Bucharest, Romania

22.

Samuel Fischer Guest Professor
2009/10

Mircea Cărtărescu

The Romanian writer Mircea Cărtărescu (born in 1956), who the German magazine Spiegel called „Proust in a slab building“, studied Philology and did his PhD on Romanian Postmodernism. Initially, he worked as a secondary school teacher and then he became a lecturer for Romanian Language and Literature at the University of Bucharest.

He started writing in 1978 and was awarded the price of the Romanian Writers‘ Union for his collection of poems Headlights, Shop Windows, Photographs in 1980. Since 1999, he is also active as a literary critic and contributes significantly to the debate on the process of renewal of Romanian literature.
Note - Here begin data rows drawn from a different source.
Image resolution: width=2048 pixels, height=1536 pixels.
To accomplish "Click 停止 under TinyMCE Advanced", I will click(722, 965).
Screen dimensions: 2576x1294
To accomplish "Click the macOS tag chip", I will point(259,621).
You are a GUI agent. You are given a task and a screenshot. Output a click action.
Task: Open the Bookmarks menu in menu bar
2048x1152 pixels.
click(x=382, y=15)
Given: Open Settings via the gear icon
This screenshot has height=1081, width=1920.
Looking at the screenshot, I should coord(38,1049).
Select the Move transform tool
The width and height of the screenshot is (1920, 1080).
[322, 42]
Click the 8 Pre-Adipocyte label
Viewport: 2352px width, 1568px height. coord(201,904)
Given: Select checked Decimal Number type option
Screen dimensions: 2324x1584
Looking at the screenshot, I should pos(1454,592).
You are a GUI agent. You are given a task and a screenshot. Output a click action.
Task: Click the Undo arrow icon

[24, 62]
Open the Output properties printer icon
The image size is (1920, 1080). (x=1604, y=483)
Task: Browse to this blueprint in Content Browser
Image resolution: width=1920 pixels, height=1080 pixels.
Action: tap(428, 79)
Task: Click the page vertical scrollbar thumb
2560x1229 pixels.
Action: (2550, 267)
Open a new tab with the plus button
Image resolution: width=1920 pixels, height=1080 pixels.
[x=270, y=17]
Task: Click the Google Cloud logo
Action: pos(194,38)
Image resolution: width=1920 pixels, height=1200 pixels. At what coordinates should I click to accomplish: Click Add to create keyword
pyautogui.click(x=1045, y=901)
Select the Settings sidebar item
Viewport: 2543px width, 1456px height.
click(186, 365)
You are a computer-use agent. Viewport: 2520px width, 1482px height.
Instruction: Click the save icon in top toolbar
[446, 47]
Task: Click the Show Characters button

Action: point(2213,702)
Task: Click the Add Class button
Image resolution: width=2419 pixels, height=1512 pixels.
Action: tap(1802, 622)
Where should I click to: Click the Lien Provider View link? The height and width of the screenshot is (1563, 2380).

His novel The Left Wing was published in German in 2007. It is the first part of a trilogy called Orbitor in the original. A translation of his collection of short stories Why We Love Women, a Romanian Bestseller from 2005, was published by Suhrkamp in 2008. In 2009, the publisher first published his early prose entitled Nostalgia, a retrospective of Bucharest in the 60s and 70s. The text is very different from German Realism in Literature and can be compared with the classics of Fantasy Literature. The second part of the Orbitor trilogy, The Body, was published in German language in 2011. For this novel, Cărtărescu was awarded the International Prize for Literature of the House of Cultures of the World. In 2013 he received the Spycher Literature Price Leuk together with Michael Roes.